_DAFTAR TUGAS_.
A. Terjemahkan kalimat "Ibuku lahir 21 Desember 1901 dan meninggal 23 Mei 1989." dari kisah kenangan tentang ibu ke dalam bahasa Inggris.
B. Sebutkan semua nama orang bergelar Kiyahi atau Nyi yang muncul dalam kisah kenangan tentang ibu.
C. Teruskan kisah kenangan tentang ibu dan keberangkatannya ke Boven Digul, mulai setelah kalimat terakhir yang tercantum.

_TEKS BACAAN_.
Oleh : Tri
Ramidjo
Sudah sebulan lebih sejak rumahku kebanjiran dan kesehatanku sangat menurun aku menghindari duduk di depan komputer ini. Baru melihat huruf-huruf sekilas mataku berkunang-kunang dan pandangan menjadi kabur. Tekanan darahku naik turun tak menentu. Aku merasa malu, bahwa aku sebagai anak pak Kiyahi Dardiri Ramidjo (Kiyahi Anom) dan ibu Nyi Darini Ramidjo kalah oleh penyakit stroke. Padahal dibandingkan dengan usia ibuku ketika meninggal masih selisih 8 tahun.
Ibuku lahir 21 Desember 1901 dan meninggal 23 Mei 1989. Dan 3 hari
sebelum meninggal pun ibuku masih bisa mencuci pakaiannya sendiri dan masih
bisa membikin telur-ceplok. Mengingat kegigihan ibuku ini aku bangun dan
mencoba mengetik di komputer ini. Aku hanya bisa mengetik dengan jari tengah
tangan kiri karena akibat stroke tangan kananku sampai hari ini belum
berfungsi. Syukur alhamdulillah tangan kiriku masih bisa bergerak normal.
Apa yang
akan kuketik ya? Sekilas aku
terkenang cerita ibuku dua minggu sebelum ibuku meninggal. Kami makan bersama
waktu itu dan setelah selesai makan malam ibu mengatakan, bahwa ibuku bermimpi
ayahku datang dan menggendong ibuku dan dibawa pergi, katanya.
Kemudian
ibuku bercerita hari-hari keberangkatannya ke Boven Digul. Sayang aku tidak
sempat merekamnya tapi terekam dalam ingatanku yang tak pernah terlupakan
sampai hari ini.
Begini ceritanya: Malam-malam dinihari sekitar jam setengah dua, rumah ibuku di Candi Semarang, diketuk oleh reserse polisi Ahmad dan Sanusi. “Zus, Zus, cepat bangun sekarang juga kita berangkat.” Kata reserse-reserse itu., “Ya, sebentar, saya berpakaian dan bersiap-siap dulu” jawab ibuku. “Cepat zus, kapalnya akan segera berangkat. Mas Ramidjo dan teman-temannya sudah naik di kapal.” Kata reserse Sanusi.
Ibuku dan ayahku adalah saudara sepupu. Ibu ayahku adalah adik kandung ayah ibuku. Ayah ibuku namanya Kiyahi Hasan Wirogo dan ibu ayahku namanya Nyi Rugiyah mereka adalah putra putri dari Kiyahi Hasan Prawiro yang semasa hidupnya adalah pengikut setia Pangeran Diponegoro dalam berperang melawan kompeni Belanda. Itulah sebabnya desa Grabag Tunggulredjo disebut desa Grabag Mutihan, daerah yang dibebaskan dari kewajiban membayar upeti.

_BARIS YANG DISEDIAKAN_.
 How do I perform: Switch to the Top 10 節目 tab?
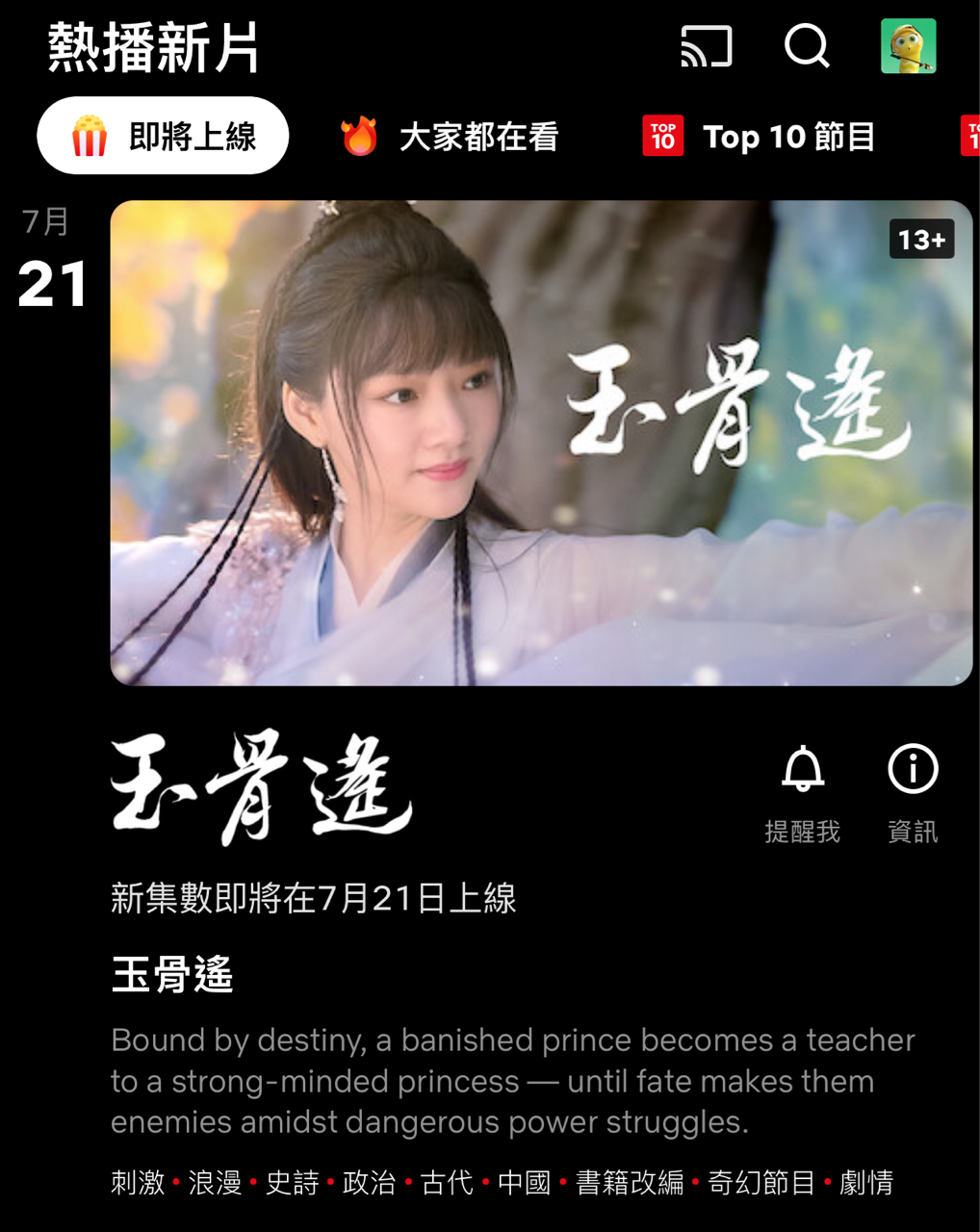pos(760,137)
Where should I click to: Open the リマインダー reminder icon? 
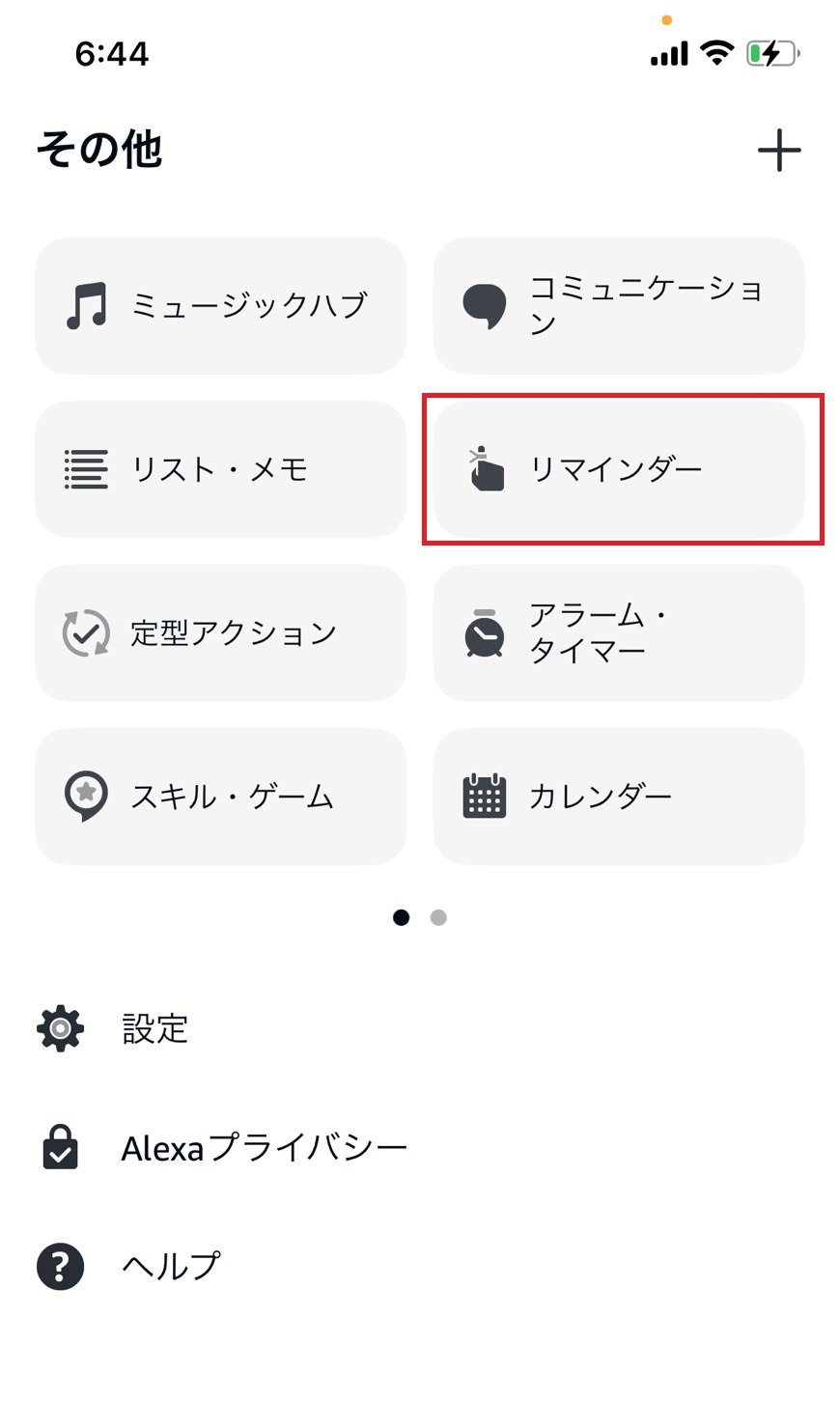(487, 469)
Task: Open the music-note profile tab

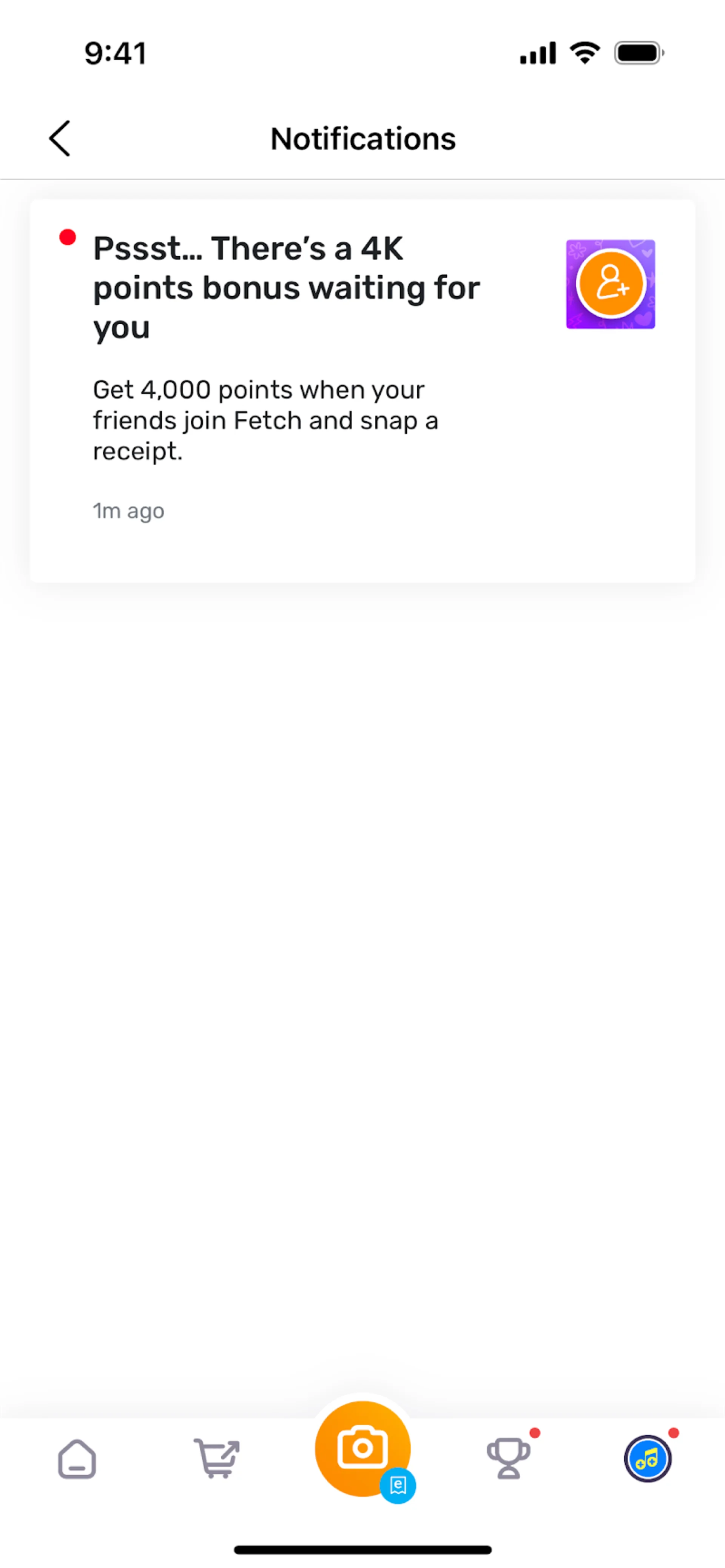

_HASIL AKHIR_.
A. My mother was born on December 21, 1901, and died on May 23, 1989.

B.
- Kiyahi Dardiri Ramidjo
- Nyi Darini Ramidjo
- Kiyahi Hasan Wirogo
- Nyi Rugiyah
- Kiyahi Hasan Prawiro

C.
Ibuku segera bersiap dan sambil menggendong aku yang masih bayi merah membetulkan kainnya. Abangku Darsono dituntun oleh reserse Sanusi tetapi karena terkantuk-kantuk lalu digendong oleh reserse Sanusi sedang kakakku Darsini digendong oleh reserse Ahmad. Ibuku berjalan cepat waktu itu. Sampai di rumah tetangga yaitu rumah oom Djaetun ibuku mau mampir untuk mengambil barang-barang keperluan termasuk pakaian yang dititipkan tapi reserse-reserse itu mengatakan tidak ada waktu lagi dan nanti takut ketinggalan kapal. Biarlah barang-barang itu akan dikirimkan kemudian.
Perjalanan
dari Candi ke kantor polisi itu sangat jauh kata ibuku. Makan waktu kira-kira
hampir dua jam.
“Dua jam, menggendong aku yang masih bayi umur setahun? Sungguh berdosa aku ini melelahkan ibuku, padahal kalau aku tidak lahir ke dunia ini tentu aku tidak menambah beban penderitaan ibuku. Ya, memang kalau kita berfikir dari sebab dan akibat mana ada persoalan yang selesai bukan. Baiklah aku akan berfikir yang wajar saja. Alangkah baiknya kalau aku ini tidak mengerti apa-apa dan alangkah baiknya kalau di dunia ini tidak ada apa-apa atau tidak usah ada dunia. Tentu tidak ada suka, duka dan derita. Hai Tri, kau sedang menulis kisah ibumu, jangan ngelantur melamun sendiri.
Umurmu sudah 81 tahun tak seharusnya melamun seperti
itu. Sudah dua bulan sejak kebanjiran kau tidak buka-buka komputer dan menulis
‘kan? Tak
usah fikirkan tekanan darahmu yang tiap hari naik turun tak menentu. Teruskan
saja nulis sambil menunggu giliran dipanggil pulang. Percayalah kalau sudah
sampai giliranmu, pasti kau dapat panggilan, seperti antri minum pil di Tanah
Merah itu lho, tunggu giliran panggilan oom Alexander Jacob Patty.”
Baik aku
harus teruskan tulisanku ini. Akhirnya
ibuku sampai di kantor polisi Jomblang. Keadaan kantor itu masih sepi. Ada seorang ibu dengan dua
orang anaknya. Ibu itu ibu Mastur namanya dan datang dari Ungaran.
Abangku Darsono yang digendong reserse Polisi Sanusi rupanya terus tidur nyenyak. Rupanya reserse yang gendut itu tubuhnya cukup empuk seperti kasur sehingga abangku bisa tidur pulas dan bahkan mengompoli resersi polisi gendut Sanusi itu. Hahaha ibuku tertawa.
Karena ibuku
tidak membawa apa-apa dan tidak membawa pengganti pakaian maka ibuku minta
tolong kepada ibu Mastur yang telah lebih dulu datang untuk meminjamkan pakaian
anaknya untuk mengganti pakaian abangku yamg ngompol itu.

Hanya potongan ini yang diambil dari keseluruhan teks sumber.